Using calin with Docker

Install calin using Docker

If you haven't already done so, install Docker on your machine and then install calin from DockerHub.

1. Install Docker on your system, assuming you have the rights to do this.
2. Get the calin image for Docker by running : docker pull llrcta/calin

Example 1 : run the event simulator in a Python notebook

I have tested this on MacOS 10.11.6 with Docker 1.12.0-a, and under Ubuntu. In principle it should work under Windows also but I haven't been able to connect to the notebook (any help would be appreciated!).

1. Docker containers are basically light-weight virtual machines. To share data between the Docker container and your host system you need to share a directory with the container. If you wish to store the images produced by the simulation you should make a directory on your host system to store them, e.g.:

   mkdir ~/CTA

2. Run the Jupyter (Python) notebook server in a Docker container:

   docker run --pid=host -t -i -p 127.0.0.1:8800:8888 -v ~/CTA:/CTA llrcta/calin:latest jupyter-notebook

   • The option -p 127.0.0.1:8800:8888 propagates connections to the TCP port 8800 on the host to the port 8888 within the container, thereby allowing access to the Jupyter notebook server running on the container.
   • The option -v ~/CTA:/CTA below shares the host directory ~/CTA with Docker, making it available as /CTA within the container. This can be omitted if not wanted.
   • the option --pid=host seems to be necessary to overcome a bug in the Jupyter notebook kernel.

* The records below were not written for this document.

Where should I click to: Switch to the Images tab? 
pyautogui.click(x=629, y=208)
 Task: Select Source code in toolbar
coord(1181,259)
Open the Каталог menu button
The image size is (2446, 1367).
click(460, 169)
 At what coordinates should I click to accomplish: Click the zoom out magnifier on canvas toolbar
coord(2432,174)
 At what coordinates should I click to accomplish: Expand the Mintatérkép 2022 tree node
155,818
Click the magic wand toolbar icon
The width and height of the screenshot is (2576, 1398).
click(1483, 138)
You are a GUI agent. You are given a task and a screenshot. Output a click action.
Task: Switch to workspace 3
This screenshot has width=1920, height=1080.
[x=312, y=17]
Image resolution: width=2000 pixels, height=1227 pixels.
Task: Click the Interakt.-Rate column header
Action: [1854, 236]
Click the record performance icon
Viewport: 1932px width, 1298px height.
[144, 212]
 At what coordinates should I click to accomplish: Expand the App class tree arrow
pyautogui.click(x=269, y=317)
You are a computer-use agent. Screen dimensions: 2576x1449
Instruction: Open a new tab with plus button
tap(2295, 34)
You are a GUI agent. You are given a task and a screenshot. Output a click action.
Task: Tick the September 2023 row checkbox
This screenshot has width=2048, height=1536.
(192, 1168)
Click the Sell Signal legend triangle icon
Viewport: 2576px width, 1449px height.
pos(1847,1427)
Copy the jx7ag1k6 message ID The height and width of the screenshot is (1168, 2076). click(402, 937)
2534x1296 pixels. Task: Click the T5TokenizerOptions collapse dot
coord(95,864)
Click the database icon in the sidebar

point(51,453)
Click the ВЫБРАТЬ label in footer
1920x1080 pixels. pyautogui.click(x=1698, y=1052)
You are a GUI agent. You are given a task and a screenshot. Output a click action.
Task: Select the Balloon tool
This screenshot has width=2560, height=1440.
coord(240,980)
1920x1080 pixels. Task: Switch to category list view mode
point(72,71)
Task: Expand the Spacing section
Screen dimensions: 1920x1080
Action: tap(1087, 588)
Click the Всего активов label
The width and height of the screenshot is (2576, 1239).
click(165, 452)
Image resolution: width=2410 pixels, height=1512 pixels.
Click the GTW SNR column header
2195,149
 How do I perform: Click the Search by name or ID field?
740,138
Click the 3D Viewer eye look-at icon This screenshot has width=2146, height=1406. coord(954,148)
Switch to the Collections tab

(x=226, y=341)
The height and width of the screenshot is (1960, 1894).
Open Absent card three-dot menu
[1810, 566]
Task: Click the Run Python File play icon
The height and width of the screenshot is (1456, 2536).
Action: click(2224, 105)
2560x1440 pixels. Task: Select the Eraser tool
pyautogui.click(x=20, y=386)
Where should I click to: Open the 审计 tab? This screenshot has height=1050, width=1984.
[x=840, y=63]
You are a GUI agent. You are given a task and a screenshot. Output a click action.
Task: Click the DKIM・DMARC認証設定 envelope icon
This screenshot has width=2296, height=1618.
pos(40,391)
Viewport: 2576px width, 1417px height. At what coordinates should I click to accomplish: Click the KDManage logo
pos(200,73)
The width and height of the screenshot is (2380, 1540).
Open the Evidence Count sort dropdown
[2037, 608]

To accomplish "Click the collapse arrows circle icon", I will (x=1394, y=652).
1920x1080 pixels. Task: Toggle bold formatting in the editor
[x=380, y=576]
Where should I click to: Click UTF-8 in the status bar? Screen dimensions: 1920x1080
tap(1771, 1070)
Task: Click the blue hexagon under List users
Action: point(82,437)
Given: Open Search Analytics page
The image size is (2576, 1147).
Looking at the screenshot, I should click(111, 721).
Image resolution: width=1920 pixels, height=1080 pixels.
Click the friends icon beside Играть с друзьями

3. Connect to the container from a browser on the host system. The notebook for the event simulator is in the directory `/usr/share/calin/examples' within the container file system. Open this in the Notebook by connecting to the URL :

   http://localhost:8800/tree/usr/share/calin/examples/simulation

4. Click on toy event simulation for mst nectarcam.ipynb to open the simulation notebook and (automatically) start a Python kernel to run the code.

5. Run the notebook code by clicking on the Cells -> Run All menu option, as illustrated below.

   

6. Use the simple interface at the bottom of the notebook to generate events by specifying the desired parameters of:

   • Particle type (gamma ray, proton, electron or muon)
   • Energy, specified as log10 of energy in GeV between 10GeV (=1) and 100TeV (=5) with resolution of 16 steps/decade
   • Impact point with respect to telescope : distance and polar angle
   • Direction of propagation of primary : off-axis angle and polar angle
   • NSB rate in mean PE per channel per event
   • Photon poisson and PMT amplifier noise enable/disable
   • Ad hoc clipping at 4000PE enable/disable

   

7. Press "Run Simulation" to generate an event. This can be quite slow at high energies. The image will be written to /CTA/event.pdf if the directory /CTA was mounted in step 2, and will also be visible on the host filesystem in ~/CTA.